23 Juli 2008

Biomassepotentiale besser nutzen

Anregungen aus dem Expertenworkshop in Halle

Auf Einladung der Stadtwerke Halle und der IHK Halle-Dessau trafen sich Experten im Bereich Biomasse. Im Mittelpunkt standen praxisorientierte Lösungen zur regionalen Nutzung der Biomasse. Die Region Halle/Saalekreis ist auf dem Weg, ein bedeutender Wissenschafts- und Industrie-Cluster für diesen Bereich in Deutschland zu werden. Davon überzeugte sich auch Sachsen-Anhalts Ministerin für Landwirtschaft und Umwelt, Petra Wernicke.

Biomasse, also organisches Material welches im Zuge seines Wachstums Energie gespeichert hat, ist eine wesentliche regenerative Energieressource der Zukunft. Um die Forschung und Nutzung in diesem Bereich zu fördern, laden die Stadtwerke Halle regelmäßig Fachleute aus Wissenschaft und Industrie aus ganz Deutschland zu Expertentreffen nach Halle. Zum Thema “Unser Biomassepotential – besser nutzen, mehr erreichen” fand kürzlich der sechste “Biomasse-Workshop” mit über 60 Teilnehmern statt.

Regionale Wirtschaftsunternehmen stellten ihre Konzepte zur Nutzung von Biomasse vor: So betreibt die Südzucker AG Zeitz seit 2005 eine Bioethanolanlage. Hauptrohstoffe sind Weizen und ein Zwischenprodukt aus der Zuckerproduktion. Die CARE Biogas GmbH nutzt biogene Abfälle als Ausgangsstoff für Energie und Dünger. Die agri.capital GmbH betreibt an ihrem Standort Könnern seit 2007 eine Biogasanlage, die Rohbiogas in Bioerdgas umwandelt und in das Erdgasnetz der MITGAS einspeist. Rohstoffe sind Maissilage, Gülle und Getreide. Die KSB AG trägt mit Tauchmotorrührwerken in Biogasreaktoren zur Effizienzsteigerung bei der Biogasgewinnung bei.

Sachsen-Anhalts Ministerin für Landwirtschaft und Umwelt, Petra Wernicke, die an dem Expertentreffen teilnahm, forderte den Ausbau der Biomasseforschung: “Die derzeit geführten Diskussionen um gestiegene Nahrungsmittelpreise und die stoffliche und energetische Nutzung von Biomasse tragen allein nicht dazu bei, die Konkurrenzsituation und die Lage am Markt zu entschärfen.” Die Ministerin verwies auf die 2008 vom Land erstellte Biomassepotentialstudie, die belegt, dass regional noch weitere Potentiale nutzbar sind. Sie machte aber auch deutlich, dass die noch frei verfügbaren Biomassepotentiale geringer sind als die gegenwärtig bereits genutzten. Damit sei der Erweiterung der Biomassenutzung Grenzen gesetzt, so die Ministerin.
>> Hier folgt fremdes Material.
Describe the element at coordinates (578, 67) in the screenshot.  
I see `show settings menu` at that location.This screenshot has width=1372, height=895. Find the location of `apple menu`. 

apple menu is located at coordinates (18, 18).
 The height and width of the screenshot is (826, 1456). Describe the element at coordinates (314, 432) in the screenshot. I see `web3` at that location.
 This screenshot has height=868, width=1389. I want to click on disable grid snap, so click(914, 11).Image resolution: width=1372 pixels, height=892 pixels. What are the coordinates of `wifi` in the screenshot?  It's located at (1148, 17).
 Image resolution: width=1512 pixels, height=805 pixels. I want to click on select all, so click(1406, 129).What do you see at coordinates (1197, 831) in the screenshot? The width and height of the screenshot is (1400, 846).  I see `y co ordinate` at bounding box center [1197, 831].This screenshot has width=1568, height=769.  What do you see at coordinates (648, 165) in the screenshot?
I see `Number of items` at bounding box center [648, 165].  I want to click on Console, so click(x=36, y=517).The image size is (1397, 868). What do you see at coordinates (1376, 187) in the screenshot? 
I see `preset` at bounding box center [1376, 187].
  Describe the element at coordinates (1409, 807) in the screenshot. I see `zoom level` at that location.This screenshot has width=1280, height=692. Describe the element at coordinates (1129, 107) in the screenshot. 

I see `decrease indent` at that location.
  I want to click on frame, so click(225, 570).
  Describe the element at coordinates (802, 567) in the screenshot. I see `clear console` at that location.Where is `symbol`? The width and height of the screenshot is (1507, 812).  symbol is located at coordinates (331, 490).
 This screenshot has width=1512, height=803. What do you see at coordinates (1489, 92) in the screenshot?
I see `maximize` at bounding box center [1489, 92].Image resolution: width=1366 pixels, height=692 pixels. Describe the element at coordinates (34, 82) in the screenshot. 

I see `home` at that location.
Der Vorsitzende der Stadtwerke-Geschäftsführung, Wilfried Klose, machte deutlich, dass Ergebnisse nur dann erreicht werden können, wenn Alle das Miteinander pflegen: die Produzenten der Biomasse, die Unternehmer, die Vermarkter, die Verbraucher der Bioenergie und natürlich Forschung, Entwicklung und Lehre, die die Entwicklungsprozesse begleiten und vorantreiben müssen.